El SLB 5,75% 2034 emitido en octubre es crucial para pagar el cupón si Uruguay supera los objetivos para fomentar un desempeño superior, además de castigar el desempeño inferior más de lo habitual.
La introducción de precios bidireccionales en el mercado de SLB fue un avance significativo. Aunque desde 2017 existe una fijación de precios bidireccional simétrica en el mercado de bonos sostenibles, los inversores en bonos se han negado a aceptar cualquier estructura alternativa desde el primer SLB en 2019.
La clave del éxito del acuerdo fue la determinación de Uruguay de convertir sus llamadas contribuciones nacionales en compromisos financieramente vinculantes en línea con el Acuerdo de París sobre el cambio climático.
El momento de la emisión en un año volátil también fue un desafío, pero el acuerdo atrajo una fuerte demanda, con 3.960 millones de dólares en pedidos de 188 cuentas globales, incluidos 40 nuevos prestamistas.
Para que la estructura funcionara, Uruguay tenía que demostrar que sus indicadores clave de desempeño (reducir las emisiones de gases de efecto invernadero y conservar la cubierta forestal nativa) eran realmente ambiciosos.

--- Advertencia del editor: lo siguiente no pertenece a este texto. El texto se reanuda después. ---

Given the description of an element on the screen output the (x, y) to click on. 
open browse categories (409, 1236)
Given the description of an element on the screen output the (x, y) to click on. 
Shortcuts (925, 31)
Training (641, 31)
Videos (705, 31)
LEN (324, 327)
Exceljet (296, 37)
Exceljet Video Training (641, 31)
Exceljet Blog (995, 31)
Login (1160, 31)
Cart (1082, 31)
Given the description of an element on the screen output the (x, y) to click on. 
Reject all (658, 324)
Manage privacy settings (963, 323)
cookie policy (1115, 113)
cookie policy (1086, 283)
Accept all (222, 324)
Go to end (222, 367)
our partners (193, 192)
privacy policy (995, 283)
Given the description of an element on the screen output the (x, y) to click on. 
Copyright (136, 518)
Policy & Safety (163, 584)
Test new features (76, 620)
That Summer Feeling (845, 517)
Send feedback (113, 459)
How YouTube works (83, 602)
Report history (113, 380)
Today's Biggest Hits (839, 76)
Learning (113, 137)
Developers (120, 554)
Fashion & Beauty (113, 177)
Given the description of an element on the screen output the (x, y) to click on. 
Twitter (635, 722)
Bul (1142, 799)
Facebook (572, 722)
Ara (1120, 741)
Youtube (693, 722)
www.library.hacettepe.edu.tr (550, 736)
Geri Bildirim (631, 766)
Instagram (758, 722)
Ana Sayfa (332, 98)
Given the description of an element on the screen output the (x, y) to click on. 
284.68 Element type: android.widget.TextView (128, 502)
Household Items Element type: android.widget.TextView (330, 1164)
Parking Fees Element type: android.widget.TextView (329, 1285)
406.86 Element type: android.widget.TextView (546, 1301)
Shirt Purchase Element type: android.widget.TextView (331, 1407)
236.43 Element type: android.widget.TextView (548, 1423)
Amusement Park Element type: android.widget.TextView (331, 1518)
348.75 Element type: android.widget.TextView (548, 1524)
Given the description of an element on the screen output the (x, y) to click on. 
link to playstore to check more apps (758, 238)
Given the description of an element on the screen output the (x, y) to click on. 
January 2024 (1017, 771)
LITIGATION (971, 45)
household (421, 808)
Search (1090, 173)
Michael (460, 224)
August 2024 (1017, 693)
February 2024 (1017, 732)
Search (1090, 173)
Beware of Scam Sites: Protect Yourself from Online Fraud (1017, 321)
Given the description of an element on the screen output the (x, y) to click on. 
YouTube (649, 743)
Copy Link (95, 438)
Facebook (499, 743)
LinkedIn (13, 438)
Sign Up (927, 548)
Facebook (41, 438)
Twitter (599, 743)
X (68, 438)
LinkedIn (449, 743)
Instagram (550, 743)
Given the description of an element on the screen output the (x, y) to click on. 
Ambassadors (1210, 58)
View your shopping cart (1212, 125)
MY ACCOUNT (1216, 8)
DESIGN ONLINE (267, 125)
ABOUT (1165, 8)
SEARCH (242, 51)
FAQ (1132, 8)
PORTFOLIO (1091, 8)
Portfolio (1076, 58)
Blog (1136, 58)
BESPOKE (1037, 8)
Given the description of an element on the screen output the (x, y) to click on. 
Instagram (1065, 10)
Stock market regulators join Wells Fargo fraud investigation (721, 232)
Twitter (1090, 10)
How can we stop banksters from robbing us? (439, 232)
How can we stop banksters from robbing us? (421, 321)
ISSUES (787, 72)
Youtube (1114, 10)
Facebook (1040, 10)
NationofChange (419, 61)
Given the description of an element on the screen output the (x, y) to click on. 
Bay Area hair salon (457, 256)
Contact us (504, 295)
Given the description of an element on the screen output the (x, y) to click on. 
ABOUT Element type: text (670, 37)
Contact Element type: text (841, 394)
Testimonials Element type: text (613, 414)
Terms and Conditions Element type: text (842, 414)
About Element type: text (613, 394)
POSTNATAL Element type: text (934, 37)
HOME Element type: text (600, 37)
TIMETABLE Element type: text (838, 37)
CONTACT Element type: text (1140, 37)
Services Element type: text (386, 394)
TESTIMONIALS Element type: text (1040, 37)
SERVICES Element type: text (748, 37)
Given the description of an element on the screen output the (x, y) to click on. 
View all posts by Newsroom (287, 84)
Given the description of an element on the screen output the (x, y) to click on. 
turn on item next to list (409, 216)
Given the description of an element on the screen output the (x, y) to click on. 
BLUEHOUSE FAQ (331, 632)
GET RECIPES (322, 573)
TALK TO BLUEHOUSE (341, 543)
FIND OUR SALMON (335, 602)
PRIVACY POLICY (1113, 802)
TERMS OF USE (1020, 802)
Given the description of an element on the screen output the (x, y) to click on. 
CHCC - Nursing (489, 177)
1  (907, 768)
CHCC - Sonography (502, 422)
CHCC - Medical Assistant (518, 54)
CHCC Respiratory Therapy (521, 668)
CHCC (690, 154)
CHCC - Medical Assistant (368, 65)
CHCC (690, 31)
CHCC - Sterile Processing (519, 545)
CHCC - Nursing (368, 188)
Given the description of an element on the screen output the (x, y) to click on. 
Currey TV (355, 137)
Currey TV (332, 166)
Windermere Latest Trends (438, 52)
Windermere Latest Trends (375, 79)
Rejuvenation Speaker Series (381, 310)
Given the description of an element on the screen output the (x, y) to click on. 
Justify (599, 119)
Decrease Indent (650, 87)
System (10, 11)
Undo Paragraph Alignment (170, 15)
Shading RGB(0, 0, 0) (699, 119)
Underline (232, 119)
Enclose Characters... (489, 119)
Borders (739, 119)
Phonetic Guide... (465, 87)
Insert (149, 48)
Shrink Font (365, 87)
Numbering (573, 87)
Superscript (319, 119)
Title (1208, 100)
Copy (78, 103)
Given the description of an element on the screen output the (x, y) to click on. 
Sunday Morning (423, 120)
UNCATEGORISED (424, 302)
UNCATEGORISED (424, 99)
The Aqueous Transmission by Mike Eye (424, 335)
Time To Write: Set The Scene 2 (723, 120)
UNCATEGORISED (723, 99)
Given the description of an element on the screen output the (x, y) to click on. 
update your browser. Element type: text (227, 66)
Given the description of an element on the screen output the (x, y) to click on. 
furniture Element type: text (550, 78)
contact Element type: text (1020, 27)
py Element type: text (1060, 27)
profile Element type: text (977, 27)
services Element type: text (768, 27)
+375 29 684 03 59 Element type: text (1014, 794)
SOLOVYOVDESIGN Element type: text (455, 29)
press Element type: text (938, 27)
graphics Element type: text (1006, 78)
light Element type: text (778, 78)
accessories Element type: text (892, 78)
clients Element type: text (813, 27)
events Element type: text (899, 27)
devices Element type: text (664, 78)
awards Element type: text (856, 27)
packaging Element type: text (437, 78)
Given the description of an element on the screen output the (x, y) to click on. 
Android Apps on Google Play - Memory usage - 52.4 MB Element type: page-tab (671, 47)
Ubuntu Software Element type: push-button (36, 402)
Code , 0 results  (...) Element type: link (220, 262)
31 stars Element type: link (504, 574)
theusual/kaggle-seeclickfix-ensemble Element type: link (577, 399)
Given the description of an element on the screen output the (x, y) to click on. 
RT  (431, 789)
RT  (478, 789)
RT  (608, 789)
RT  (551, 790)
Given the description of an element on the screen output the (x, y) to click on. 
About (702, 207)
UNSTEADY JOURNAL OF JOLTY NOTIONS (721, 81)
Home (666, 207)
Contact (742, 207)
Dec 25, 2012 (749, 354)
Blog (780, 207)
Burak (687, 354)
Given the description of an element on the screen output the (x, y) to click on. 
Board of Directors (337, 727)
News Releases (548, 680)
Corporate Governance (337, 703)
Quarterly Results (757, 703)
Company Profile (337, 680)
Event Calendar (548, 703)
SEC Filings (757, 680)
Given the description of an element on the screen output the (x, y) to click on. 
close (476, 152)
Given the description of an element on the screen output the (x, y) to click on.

No reducir las emisiones de carbono en al menos un 50% y preservar al menos el 100% de los bosques nativos para 2025 resultará en una multa típica de aumento de cupones, pero Uruguay sólo dará un paso atrás si reduce en un 52% sus emisiones y aumenta su área forestal. en más del 3% para 2025.
La innovación uruguaya indica a los prestatarios que hay disponible un financiamiento más asequible a cambio de implementar –o superar- estrategias de sostenibilidad.